5 - Sauf que l'argument selon lequel Fayt est né dans l'Eternal Sphere, y a grandi, n'est pas vraiment convaincant. Vous croyez vraiment que vos Sims sont réels ? Et je dis "vos", parce que je n'ai jamais joué aux Sims. Si nous étions un peu joueur, nous pourrions poser la question de la façon suivante : Fayt vaut-il plus qu'un Sim ?
// Voilà maintenant ce que j'aime dans Star Ocean : Till the End of Time, et dans d'autres jeux que je ne citerai pas. Voilà aussi, ce qui fait, à mon sens, la différence entre une histoire compliquée et une histoire complète. Voilà pourquoi je préfère mille fois Star Ocean : Till the End of Time, ou encore un ou deux Baten Kaitos, à Xenogears, qui, à mon sens, se content d'empiler des références et des situations qui n'ont, entre elles, que des rapports très lointains, et qui auraient pu être tout autres ( pourvu qu'elle demeurent nombreuses et surprenantes, histoire de divertir des joueurs pour lesquels, malheureusement, la catégorie de l'original prévaut souvent d'autant plus que leur culture est défaillante ). C'est parce que Star Ocean : Till the End of Time va au bout de son propos. //
6 - La réponse intervient en deux temps, et c'est le premier temps qui m'intéresse surtout ( je trouve la fin, pour tout dire, décevante. Voilà une faiblesse de Till the End of Time ). Et c'est Sophia qui vient à la rescousse de la troupe puisque, chez Flad, lorsque tout le monde commence joyeusement à s'interroger sur le sens de la réalité, elle ne se complique pas la vie et rassure simplement Fayt en lui opposant qu'il sait parfaitement que le monde d'où il vient est réel puisque son Coeur le lui a dit.
Et voilà, c'est fini.
Le secours de la pensée, la preuve indubitable, qui permet de juger entre le vrai du faux, ce que Sophia appelle le Coeur, c'est le sentiment. La certitude, sans doute.

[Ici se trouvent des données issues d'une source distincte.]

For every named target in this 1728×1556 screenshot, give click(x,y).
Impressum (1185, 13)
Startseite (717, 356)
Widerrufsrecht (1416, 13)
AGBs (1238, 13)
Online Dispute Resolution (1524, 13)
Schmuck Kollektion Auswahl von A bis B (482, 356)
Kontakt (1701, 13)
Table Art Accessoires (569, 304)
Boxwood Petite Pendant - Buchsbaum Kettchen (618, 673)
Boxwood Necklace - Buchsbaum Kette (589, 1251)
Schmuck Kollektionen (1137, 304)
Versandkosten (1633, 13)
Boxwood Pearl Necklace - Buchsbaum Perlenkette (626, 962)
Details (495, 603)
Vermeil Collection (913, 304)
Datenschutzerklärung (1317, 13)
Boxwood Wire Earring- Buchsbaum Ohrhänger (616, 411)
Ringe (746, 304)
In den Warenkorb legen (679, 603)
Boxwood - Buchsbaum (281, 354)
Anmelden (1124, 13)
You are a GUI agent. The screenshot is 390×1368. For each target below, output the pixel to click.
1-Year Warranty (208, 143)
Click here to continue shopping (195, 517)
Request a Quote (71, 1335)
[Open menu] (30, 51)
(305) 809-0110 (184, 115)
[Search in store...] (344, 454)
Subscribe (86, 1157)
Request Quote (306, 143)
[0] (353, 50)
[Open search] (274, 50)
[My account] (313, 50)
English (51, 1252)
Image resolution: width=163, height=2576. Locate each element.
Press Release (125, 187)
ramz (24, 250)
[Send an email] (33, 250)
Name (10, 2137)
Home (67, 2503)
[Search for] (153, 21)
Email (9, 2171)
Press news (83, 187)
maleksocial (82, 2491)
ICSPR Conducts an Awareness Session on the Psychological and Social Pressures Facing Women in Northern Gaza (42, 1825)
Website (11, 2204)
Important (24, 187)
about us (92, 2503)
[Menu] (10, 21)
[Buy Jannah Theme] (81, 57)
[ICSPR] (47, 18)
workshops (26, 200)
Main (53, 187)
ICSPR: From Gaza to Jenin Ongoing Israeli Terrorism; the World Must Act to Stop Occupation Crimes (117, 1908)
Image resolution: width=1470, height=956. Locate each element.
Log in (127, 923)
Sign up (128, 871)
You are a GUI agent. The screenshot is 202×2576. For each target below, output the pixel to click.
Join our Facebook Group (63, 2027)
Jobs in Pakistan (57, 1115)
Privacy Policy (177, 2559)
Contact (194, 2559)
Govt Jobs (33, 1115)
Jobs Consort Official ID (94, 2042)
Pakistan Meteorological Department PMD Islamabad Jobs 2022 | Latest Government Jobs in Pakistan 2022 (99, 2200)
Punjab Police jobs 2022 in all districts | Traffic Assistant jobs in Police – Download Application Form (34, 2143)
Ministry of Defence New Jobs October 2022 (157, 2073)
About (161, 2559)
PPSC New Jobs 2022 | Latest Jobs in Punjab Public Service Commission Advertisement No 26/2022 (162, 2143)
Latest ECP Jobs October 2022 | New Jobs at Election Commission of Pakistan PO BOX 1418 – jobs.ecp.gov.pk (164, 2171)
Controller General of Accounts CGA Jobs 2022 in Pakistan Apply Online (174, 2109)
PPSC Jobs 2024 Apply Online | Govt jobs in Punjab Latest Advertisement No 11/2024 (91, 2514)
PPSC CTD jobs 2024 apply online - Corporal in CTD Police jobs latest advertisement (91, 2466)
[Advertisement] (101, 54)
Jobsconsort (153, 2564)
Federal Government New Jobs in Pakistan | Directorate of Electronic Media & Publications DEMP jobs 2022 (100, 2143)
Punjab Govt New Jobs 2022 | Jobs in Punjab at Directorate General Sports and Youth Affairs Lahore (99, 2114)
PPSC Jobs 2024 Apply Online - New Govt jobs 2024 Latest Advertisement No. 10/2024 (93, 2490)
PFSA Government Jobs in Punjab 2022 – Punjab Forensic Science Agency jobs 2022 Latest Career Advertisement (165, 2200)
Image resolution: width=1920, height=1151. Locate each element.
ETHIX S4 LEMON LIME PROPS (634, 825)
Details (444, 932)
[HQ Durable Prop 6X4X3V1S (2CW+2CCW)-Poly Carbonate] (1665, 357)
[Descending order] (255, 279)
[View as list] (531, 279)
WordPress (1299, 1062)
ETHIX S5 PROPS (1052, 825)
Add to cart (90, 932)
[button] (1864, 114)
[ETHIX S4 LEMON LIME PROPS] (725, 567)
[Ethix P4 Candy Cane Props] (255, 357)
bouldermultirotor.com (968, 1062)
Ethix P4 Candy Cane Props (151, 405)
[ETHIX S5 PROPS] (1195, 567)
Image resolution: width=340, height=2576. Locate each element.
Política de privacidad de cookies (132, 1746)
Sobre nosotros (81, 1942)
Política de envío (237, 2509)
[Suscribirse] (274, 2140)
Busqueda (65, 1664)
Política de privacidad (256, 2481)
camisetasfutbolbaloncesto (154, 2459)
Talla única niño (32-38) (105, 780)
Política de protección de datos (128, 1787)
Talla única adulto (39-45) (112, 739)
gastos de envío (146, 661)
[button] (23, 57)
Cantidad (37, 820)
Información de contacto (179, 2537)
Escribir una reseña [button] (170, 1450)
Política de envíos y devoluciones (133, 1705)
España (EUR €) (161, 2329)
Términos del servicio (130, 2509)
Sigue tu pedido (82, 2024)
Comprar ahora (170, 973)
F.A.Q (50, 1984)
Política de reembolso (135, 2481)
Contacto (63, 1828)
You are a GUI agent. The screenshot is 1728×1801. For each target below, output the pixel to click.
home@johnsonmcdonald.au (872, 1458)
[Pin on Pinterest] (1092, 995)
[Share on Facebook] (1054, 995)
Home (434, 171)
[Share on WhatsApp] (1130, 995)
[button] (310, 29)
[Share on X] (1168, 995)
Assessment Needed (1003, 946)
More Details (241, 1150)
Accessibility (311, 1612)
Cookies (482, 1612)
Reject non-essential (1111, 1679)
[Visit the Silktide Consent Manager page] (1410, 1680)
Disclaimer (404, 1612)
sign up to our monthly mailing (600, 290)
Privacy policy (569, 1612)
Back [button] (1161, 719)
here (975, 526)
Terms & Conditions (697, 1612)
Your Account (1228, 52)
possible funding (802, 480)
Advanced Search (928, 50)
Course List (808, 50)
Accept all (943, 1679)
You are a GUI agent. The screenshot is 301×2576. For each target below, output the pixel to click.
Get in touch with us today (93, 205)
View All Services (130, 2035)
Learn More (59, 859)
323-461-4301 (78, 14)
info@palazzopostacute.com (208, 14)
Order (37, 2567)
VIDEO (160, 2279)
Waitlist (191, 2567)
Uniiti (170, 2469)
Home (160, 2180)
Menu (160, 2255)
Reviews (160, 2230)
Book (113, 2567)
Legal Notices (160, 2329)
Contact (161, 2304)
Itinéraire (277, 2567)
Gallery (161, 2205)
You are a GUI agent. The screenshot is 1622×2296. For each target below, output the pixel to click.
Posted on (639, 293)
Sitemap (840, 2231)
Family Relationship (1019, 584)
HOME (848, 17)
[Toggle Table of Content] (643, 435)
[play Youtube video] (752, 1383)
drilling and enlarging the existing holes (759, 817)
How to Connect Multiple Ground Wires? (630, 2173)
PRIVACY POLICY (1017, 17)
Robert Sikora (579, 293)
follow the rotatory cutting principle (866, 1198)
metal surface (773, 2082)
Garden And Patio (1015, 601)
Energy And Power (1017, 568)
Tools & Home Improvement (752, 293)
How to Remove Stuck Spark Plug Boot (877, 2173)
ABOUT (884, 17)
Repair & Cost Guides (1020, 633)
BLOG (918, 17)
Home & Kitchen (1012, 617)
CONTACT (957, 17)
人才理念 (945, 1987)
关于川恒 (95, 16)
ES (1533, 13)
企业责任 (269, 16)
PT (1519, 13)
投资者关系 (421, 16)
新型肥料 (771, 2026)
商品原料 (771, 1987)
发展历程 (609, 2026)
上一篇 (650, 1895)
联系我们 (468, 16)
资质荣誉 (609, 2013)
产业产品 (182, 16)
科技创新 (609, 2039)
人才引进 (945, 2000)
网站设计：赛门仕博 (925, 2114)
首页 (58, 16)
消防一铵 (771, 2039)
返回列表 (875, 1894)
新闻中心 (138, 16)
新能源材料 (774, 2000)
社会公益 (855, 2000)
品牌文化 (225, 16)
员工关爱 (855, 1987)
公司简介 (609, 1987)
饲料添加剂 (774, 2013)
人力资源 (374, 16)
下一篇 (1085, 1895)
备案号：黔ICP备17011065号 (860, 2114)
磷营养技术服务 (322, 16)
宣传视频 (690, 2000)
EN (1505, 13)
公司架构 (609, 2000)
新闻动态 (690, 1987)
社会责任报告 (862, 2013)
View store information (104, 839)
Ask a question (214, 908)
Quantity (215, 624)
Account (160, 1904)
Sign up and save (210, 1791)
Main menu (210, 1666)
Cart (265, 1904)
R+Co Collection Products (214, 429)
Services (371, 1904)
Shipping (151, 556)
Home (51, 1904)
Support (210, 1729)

7 - Tout ça pour ça ? Pas si vite. Voilà donc ce que j'apprécie de manière générale dans le RPG japonais : la capacité à poser des problèmes importants et complexes ( au moins en apparence ) et de donner une réponse très simple, et très terre-à-terre ( c'est-à-dire une réponse théoriquement accessible à tous, mais difficile à défendre ).
8 - Je n'aime pas la fin. Pourquoi avoir permis à Luther d'effacer l'Eternal Sphere et avoir permis cette chose bizarre en vertu de laquelle l'Eternal Sphere peut être reconstruite à partir de la pensée. Que le sentiment assure la pensée de sa réalité, je veux bien, mais que la pensée produise le réel, cela ne me va plus du tout. Dommage, sans la fin, Till the End of Time était entièrement grandiose.
9 - Petit clin d'oeil à un copain du XVIIème ( René Descartes ) dont j'ai repassé les deux premières Méditations pour ma chérie ( qui en a profité pour me larguer, au passage ) : certes, ego sum, ego existo ( "Méditation Seconde" ). Mais je préfère ( parce que je crois plus juste, quoique le propos de Descartes soit infiniment plus systématique que celui de Till the end of time ) ego sum, ego existo, ego patior.